Monday, November 24, 2008

Contentment and Ambition

“The Laracys lack ambition,” observed an in-law about the family into which he had married. It didn’t come across as a compliment. But he was onto something.

Our Aunt Grace (of happy memory) frequently commented that the happiness of our parents’ marriage came from the financial contentment of our mother: she was happy with their level of material comfort and never exerted pressure on the breadwinner for upward mobility. Mom herself confirmed this: aware of her own father’s breakdown during the Great Depression, she had no intention of putting stress on her conscientious, hard-working husband. Aunt Grace was on to something.

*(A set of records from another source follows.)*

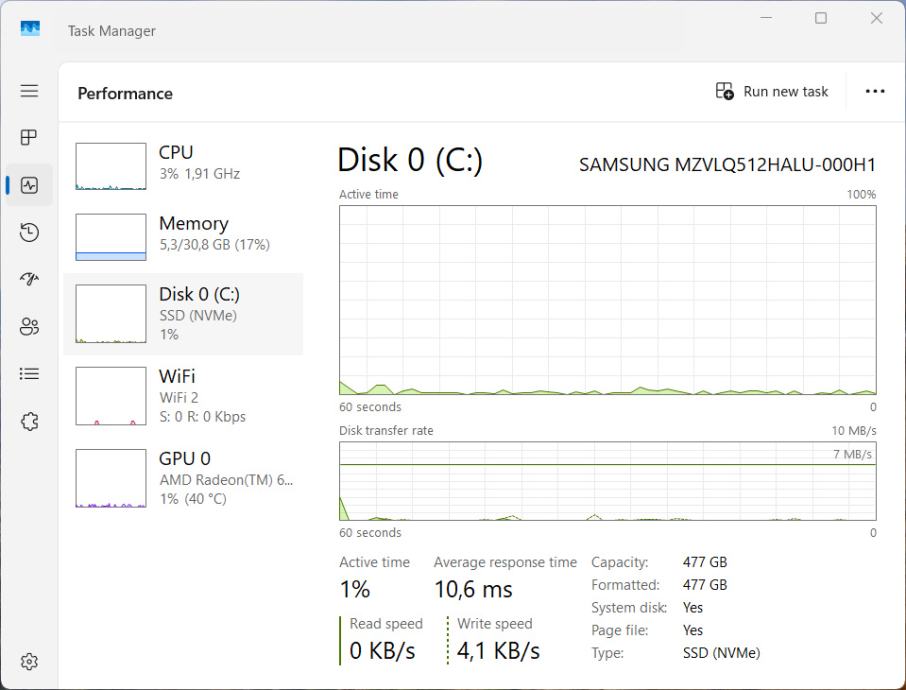Open the Services puzzle-piece icon
Viewport: 906px width, 690px height.
(x=29, y=421)
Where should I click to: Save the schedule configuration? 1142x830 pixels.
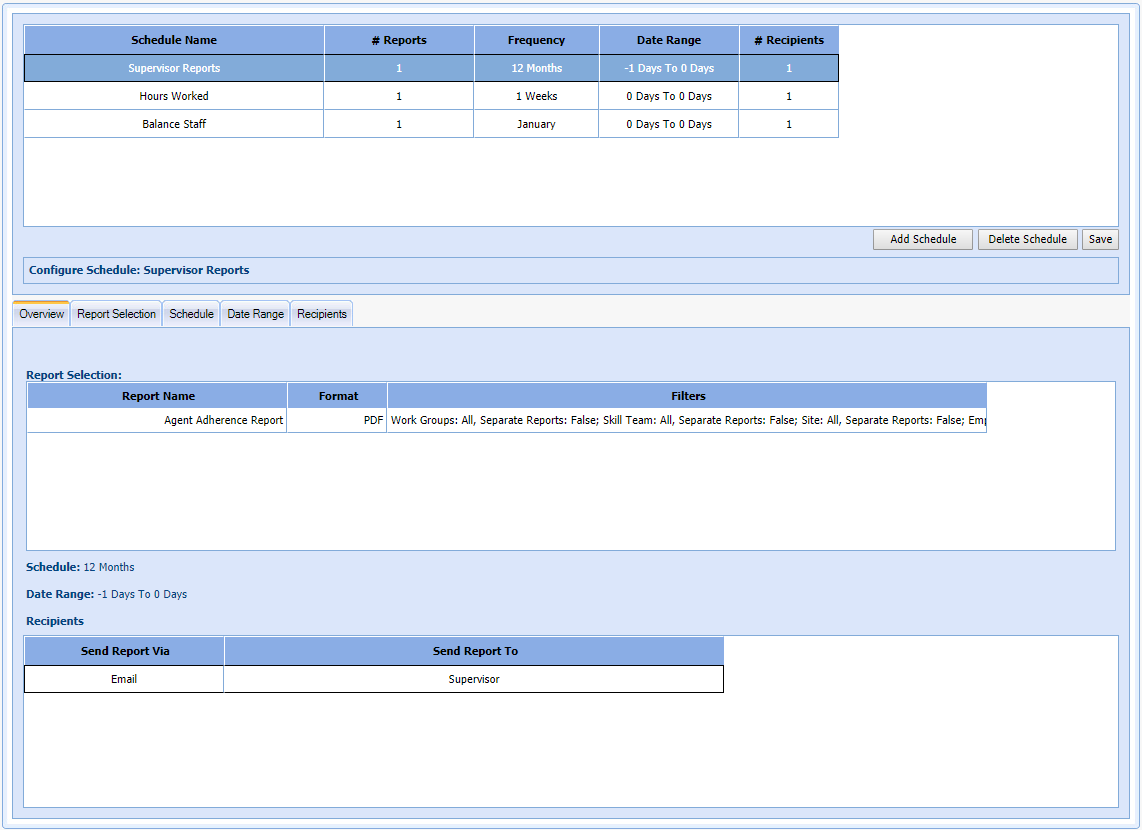coord(1100,240)
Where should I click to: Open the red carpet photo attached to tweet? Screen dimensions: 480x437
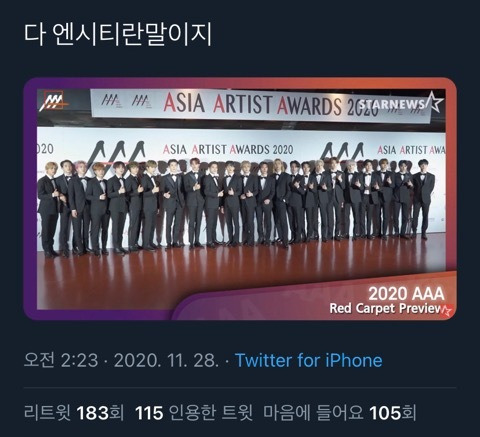coord(240,199)
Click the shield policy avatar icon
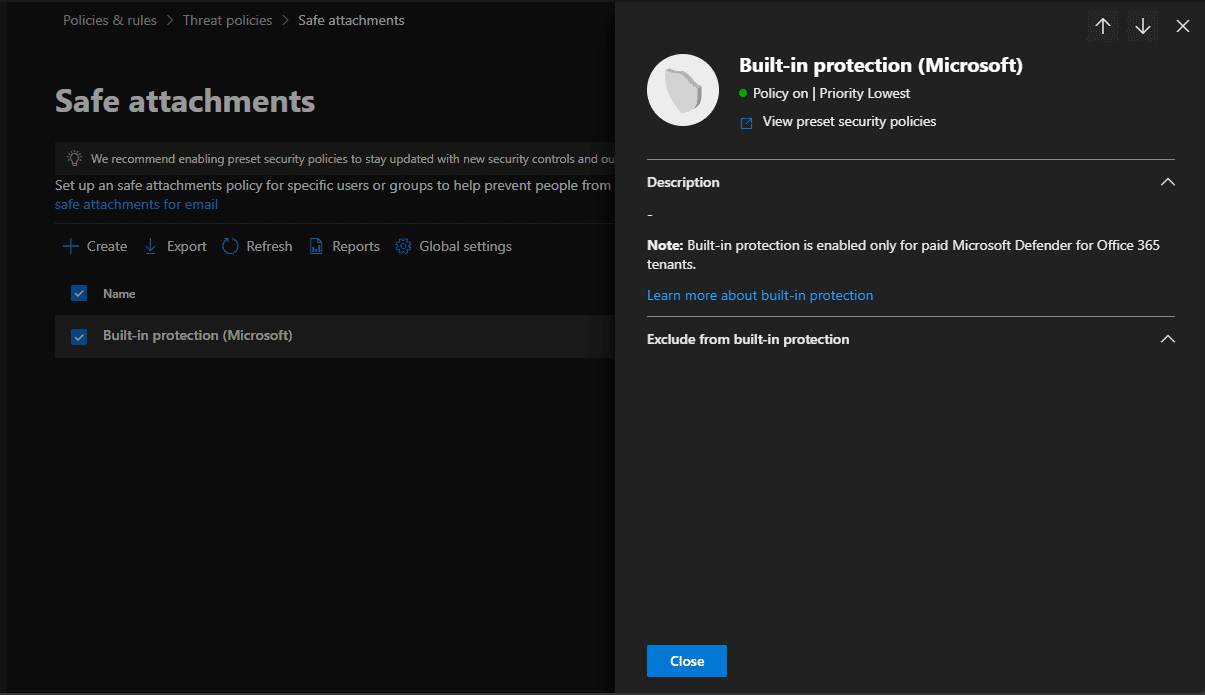1205x695 pixels. (x=683, y=90)
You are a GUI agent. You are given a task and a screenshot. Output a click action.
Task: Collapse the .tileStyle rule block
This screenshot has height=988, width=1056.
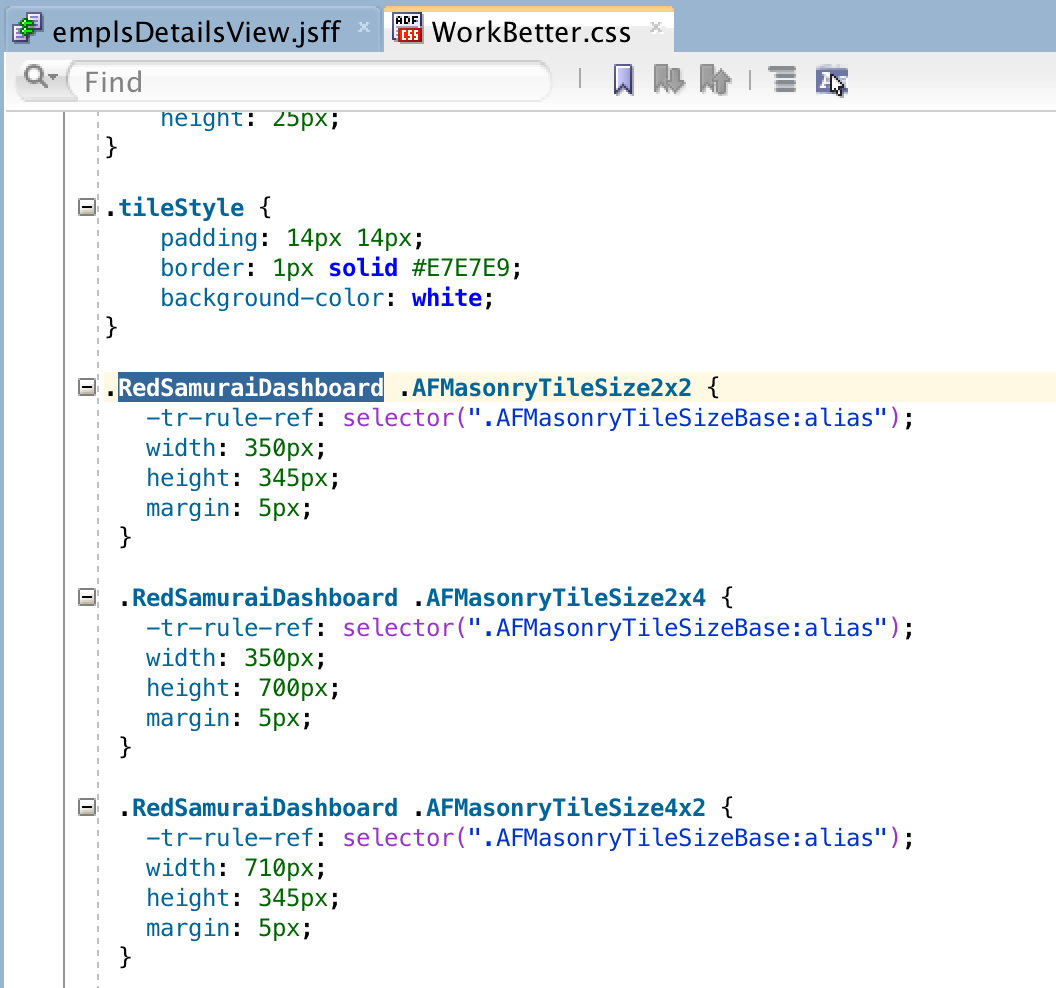[x=86, y=207]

The virtue of contentment is largely forgotten and ignored in our society; and it desperately needs to be retrieved, especially in this time of economic distress and downward mobility. This virtue is not the contradiction of all ambition; but it does indicate restfulness, an inner serenity, a cessation of restlessness, agitation, and hyperactivity. It indicates a peace and happiness with what is given. It entails a profound sense of gratitude. It connotes fullness, abundance, a sense of surplus. It is the virtue of the Sabbath, of rest, of praise, of simplicity, and of Hope among hopes and in even in hopelessness.

My students are dumbfounded when they hear this: they assume that they will live better than their parents and their children will live better than themselves. The more insightful among them quickly realize that such an upward trajectory is not sustainable indefinitely. The addiction to upward mobility and an expansive economy carry within themselves their own destruction. This has something to do with the bust we are currently experiencing.

It is not likely that the unprecedented prosperity we have enjoyed in America over the last half of a century will continue indefinitely. We may now be entering a prolonged period of deflation, underemployment, scarcity and downward mobility. This will not be a bad thing if we encourage each other in the practices of contentment, gratitude and simplicity.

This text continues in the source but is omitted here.